Andréa Hector is from Vancouver, Canada. She is quite an interesting person who has experienced much in life. She says that sometimes she feels like she is a science project.
Andréa is a musician, songwriter, composer, programmer and vocalist who plays bass guitar and keyboards. In the mid 90's she performed in the band Liquid Amber. After being on the short list to play bass in Courtney Love's band Hole, Andréa formed the electronic duo Hector in 1999. Andréa's songs convey a sense of yearning to learn the meaning of life, a bit of confusion, a darkness, a sadness, a journey which is evolving. Author Greg Potter has described Hector as, "Imagine JULIANA HATFIELD with CHRISSIE HYNDE's swagger fronting RADIOHEAD with BODY COUNT's rhythm section and you'll have an idea of what HECTOR is all about."
This article titled "1 Year" (written in December 2010) brings us to one year point of Andréa's spouses sexual reassignment.
She's already taking testosterone, so in a year she'll have 'man hair' (**shudders**) on her chest. What I saw of the people with hair on their breasts looked absolutely awful. Man hair on woman parts. This is what we get to look forward to because the waiting list is a year long because of the influx of people deciding they want to deface their bodies.
To me, my reality, is that it is an epidemic within the lesbian community. I do believe in gender dysphoria, but I also believe there are a lot of people who just don't know where they fit in in life, so they go with what their attracted to. Not enough lesbians are proud to be butch. They feel they have to go to the extreme. I really feel like it's a contagious mental disorder. (**enter the part where thousands of pissed off F-M people hate me for my feelings**)
I'm not attracted to transgendered people. This is the reason for my tears. What if I am no longer attracted to my love because she becomes the husband I never wanted? I married a beautiful butch. Not a man. What if I see her in the same light that I have seen the others? I just don't find it attractive. How do I change this? Do I fake it till I make it?
She (and I will continue to call her she until I have ease from my pain), cried today because she was going to have to look like what she called the 'tranny freaks' that she saw in the pre-op pictures. She finally had a glimpse at how I feel. It's disheartening. The morbid selfish bitch in me felt that at least during this agony she felt today, she got to see a glimpse of how I feel about the whole thing.

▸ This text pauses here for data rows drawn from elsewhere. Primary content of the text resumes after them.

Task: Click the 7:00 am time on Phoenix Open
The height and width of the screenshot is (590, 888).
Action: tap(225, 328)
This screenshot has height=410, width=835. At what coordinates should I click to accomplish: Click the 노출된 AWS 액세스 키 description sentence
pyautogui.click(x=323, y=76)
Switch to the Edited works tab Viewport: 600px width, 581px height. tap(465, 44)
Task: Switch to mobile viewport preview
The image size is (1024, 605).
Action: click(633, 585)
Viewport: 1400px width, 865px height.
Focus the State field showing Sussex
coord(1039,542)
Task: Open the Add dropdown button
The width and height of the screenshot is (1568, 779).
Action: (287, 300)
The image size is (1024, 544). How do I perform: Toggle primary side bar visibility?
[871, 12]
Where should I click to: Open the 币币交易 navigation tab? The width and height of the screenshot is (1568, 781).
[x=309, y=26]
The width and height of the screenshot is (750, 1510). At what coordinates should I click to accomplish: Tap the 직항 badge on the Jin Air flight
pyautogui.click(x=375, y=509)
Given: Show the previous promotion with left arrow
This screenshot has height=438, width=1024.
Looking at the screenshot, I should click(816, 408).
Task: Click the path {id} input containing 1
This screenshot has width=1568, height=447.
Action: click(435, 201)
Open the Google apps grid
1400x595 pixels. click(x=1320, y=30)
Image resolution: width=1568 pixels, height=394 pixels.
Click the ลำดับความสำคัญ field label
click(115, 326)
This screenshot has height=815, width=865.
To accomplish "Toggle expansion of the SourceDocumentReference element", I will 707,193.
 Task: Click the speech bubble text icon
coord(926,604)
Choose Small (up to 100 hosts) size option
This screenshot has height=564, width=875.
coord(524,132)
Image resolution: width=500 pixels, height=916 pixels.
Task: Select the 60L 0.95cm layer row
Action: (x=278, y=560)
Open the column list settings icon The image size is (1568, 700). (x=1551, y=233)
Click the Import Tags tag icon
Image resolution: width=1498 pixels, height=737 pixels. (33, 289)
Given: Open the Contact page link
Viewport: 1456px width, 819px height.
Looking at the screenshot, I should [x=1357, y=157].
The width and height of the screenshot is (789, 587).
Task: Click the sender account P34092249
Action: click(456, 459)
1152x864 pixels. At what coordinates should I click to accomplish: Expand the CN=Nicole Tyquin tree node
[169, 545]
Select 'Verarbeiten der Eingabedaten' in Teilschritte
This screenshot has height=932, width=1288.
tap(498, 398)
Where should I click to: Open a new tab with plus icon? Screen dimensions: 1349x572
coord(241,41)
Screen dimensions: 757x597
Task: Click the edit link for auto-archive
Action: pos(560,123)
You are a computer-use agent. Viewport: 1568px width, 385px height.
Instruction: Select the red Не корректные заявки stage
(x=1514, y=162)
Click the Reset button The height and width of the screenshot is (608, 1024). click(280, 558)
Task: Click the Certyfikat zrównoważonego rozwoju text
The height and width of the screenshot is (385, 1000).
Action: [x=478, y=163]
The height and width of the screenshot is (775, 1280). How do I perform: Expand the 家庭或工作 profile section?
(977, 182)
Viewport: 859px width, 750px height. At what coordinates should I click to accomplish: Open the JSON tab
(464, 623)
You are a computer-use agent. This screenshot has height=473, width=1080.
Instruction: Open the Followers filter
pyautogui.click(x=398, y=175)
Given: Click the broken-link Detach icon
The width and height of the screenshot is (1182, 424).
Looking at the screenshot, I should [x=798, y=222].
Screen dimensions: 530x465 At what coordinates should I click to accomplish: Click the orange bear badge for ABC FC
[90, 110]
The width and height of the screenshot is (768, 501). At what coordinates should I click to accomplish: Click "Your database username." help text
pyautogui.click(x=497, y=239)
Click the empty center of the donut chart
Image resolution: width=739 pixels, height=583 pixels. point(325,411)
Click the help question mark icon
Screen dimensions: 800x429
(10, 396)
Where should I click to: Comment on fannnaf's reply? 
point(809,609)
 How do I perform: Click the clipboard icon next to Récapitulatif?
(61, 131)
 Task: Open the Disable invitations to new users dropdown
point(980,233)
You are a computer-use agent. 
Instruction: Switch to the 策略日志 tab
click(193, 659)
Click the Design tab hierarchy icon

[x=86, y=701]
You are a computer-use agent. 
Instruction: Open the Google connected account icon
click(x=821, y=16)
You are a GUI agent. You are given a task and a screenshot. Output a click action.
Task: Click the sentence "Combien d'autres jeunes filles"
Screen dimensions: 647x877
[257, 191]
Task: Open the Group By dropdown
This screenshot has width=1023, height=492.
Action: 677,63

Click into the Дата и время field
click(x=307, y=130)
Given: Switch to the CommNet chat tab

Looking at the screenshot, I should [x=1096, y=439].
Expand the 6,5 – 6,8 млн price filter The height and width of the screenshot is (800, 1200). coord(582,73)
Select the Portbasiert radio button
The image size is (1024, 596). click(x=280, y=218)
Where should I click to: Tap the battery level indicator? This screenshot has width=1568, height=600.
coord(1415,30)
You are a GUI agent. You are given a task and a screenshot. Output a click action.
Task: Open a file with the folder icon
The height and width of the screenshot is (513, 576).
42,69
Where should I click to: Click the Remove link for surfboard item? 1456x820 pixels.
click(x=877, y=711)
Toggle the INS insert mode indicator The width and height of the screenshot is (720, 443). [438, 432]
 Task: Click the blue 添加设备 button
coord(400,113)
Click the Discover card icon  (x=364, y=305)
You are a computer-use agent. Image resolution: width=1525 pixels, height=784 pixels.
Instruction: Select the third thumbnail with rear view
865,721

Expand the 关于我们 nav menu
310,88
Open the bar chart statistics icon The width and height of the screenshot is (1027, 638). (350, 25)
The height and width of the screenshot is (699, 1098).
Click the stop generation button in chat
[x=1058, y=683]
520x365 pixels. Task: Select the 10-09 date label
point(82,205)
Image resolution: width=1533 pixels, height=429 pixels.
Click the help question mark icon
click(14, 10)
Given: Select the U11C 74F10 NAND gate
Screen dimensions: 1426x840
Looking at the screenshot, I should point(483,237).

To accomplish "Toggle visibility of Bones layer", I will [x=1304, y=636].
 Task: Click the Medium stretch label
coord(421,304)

She feels that this will make her more susceptible to being gay bashed. Or rather tranny bashed. there are horrible people out there who really do see people who are transitioning as 'tranny freaks'. They scare me too. They around. They're subtle and not so subtle.
I would never think of a person as a 'tranny freak'. People who have done this to their bodies I don't see as freaks. I see this as pain. Kinda like when people resort to cutting. They feel pain emotionally and their only way to show it outside is by physically making marks.
I don't want my love to be in pain. So I accept her feeling that she needs to do this. I support her in that way. Her way out of pain is to find peace with the body she's never felt comfortable with. And if she had've done it before we met? I would not be here right now agonizing over it. I would have never started dating her to begin with. Because I'm not attracted to people who look male.
But she was a she. She is the most beautiful butch I know and I am proud to be lesbian and proud to be with her. In one year, she will have hair, no breasts and no uterus. At that point, I will no longer be the lesbian I am. At that point, I'll be viewed to the world as a straight person. A person in the closet. The closet that I fought so hard to get out of I'm being thrown back in.
In one year.
She doesn't understand my grief. My loss. I am grieving over the loss of the life I was so proud of. I'm grieving the loss of my butch. I'm grieving the way I will appear to the world. I'm grieving.
I feel like part of me is dying. Last night, I felt like I'd like to die along with that part. I felt quite suicidal (not a new thing for me unfortunately), but I remembered how selfish suicide is. Not only would I be gone from this world, but I would crush my love. THAT would kill HER. I could never do that to her.
So here I am. Suffering. And it's my choice. Because I choose to stay and go through this.